The PET survey also found that there are a range of reasons that contribute to young people leaving before completing Year 12 and for half of young people who left there are multiple reasons. ‘Push’ factors, which generally result in more negative outcomes post-school include:

  • Not liking school (32 per cent)
  • Health or mental health issues (31 per cent)
  • Not doing well or missing a lot of school (28 per cent)
  • Having problems with students or teachers or being asked to leave (17 per cent)
  • Being bullied at school (13 per cent)

These students were more likely to not be in work or study post school or be in more unskilled roles, with limited opportunities for career progression. Students who left early due to ‘pull’ factors had much better outcomes. Pull factors include:

  • Wanted to get a job/apprenticeship/traineeship (31 per cent)
  • Wanted to do training or other course (16 per cent) For these young people, just under half were in more highly skilled roles that have better career outcomes.

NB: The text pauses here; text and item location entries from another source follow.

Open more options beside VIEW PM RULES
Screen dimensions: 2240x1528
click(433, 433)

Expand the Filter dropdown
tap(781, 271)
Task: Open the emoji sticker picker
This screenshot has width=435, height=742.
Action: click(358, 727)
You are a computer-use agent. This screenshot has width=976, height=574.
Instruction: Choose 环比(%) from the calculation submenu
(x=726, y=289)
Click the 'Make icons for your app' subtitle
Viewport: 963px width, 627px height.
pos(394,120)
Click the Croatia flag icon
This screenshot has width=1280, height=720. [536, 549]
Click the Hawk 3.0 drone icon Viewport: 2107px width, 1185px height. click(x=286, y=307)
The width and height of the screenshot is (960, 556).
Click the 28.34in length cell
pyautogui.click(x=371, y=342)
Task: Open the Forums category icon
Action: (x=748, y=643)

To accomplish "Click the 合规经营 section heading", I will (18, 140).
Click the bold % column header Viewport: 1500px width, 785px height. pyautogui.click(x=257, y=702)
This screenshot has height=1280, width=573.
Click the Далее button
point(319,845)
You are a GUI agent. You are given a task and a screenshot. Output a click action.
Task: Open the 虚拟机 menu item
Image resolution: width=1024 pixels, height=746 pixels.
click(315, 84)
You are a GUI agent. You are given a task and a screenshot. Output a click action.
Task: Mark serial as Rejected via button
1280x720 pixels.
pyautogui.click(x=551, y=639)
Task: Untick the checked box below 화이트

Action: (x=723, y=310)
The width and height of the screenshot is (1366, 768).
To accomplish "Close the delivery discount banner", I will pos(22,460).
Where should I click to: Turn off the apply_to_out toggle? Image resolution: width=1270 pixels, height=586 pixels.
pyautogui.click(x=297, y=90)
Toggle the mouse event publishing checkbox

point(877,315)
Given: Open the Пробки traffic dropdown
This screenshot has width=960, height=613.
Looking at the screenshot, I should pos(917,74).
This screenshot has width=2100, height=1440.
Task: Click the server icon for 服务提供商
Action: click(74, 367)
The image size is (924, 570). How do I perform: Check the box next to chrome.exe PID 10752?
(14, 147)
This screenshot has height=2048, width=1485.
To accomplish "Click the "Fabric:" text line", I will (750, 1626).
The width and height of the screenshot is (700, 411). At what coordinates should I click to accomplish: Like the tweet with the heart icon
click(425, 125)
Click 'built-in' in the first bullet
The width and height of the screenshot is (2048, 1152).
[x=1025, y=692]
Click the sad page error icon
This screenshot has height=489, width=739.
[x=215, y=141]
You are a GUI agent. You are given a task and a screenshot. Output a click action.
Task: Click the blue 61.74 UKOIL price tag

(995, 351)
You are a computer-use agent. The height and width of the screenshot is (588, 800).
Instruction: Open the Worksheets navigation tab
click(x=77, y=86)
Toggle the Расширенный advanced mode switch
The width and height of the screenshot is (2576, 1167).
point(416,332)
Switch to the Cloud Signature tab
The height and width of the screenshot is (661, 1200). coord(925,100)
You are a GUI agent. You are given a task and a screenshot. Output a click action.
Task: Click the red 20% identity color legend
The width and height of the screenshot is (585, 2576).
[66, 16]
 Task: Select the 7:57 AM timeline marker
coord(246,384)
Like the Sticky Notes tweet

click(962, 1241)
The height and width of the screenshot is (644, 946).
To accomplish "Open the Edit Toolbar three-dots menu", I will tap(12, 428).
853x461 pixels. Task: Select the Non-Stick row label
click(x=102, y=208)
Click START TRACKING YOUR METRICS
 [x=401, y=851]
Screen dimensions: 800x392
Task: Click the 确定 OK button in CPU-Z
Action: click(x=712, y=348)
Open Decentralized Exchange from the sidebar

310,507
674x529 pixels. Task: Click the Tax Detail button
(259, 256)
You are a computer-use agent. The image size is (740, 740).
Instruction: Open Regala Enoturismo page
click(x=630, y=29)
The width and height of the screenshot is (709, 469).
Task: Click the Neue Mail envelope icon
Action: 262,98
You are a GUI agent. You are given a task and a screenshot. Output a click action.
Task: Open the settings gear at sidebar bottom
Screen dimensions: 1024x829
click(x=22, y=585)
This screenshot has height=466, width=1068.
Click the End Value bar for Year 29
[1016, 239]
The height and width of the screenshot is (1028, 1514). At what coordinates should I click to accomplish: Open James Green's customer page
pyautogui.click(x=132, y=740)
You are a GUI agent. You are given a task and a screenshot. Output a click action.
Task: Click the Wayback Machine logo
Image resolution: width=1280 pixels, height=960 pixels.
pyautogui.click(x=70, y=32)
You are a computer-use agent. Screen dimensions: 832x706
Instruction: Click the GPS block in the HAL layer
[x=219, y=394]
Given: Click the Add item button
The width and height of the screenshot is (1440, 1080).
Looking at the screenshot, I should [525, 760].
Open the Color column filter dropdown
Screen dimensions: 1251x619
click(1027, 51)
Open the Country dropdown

“For students who feel ‘pushed’ out of school, the same factors that see them leave can follow them throughout their post-school transitions. If we want to see positive outcomes for all students, we must strengthen supports in school,” Ms Hampshire said.

Based on the findings in this research, The Smith Family said it wants to see:

  • Continuous monitoring of warning signs throughout school to identify young people at elevated risk of early school leaving.
  • Providing students experiencing these challenges with more individualised support while at school to strengthen school engagement and completion.
  • Increased provision of individualised career advice and support throughout the secondary years, with a focus on delivering supports which help young people articulate their post-school plans and the steps required to achieve this plan.
  • Increased support and information to parents and carers regarding school completion and how they can support their children’s post-school pathways.
  • Increased provision of appropriate and accessible support in and outside of school for young people experiencing mental health issues.

“We have a tremendous opportunity now to make changes, through the National School Reform Agreement, to ensure that no young person is left behind,” Ms Hampshire said.

“We need to get post-school transitions right, not just for this generation, but for generations to come. If more young people can find a pathway to post-school work or study, it’s not just good for them, but for their communities, the economy, and Australia as a whole.”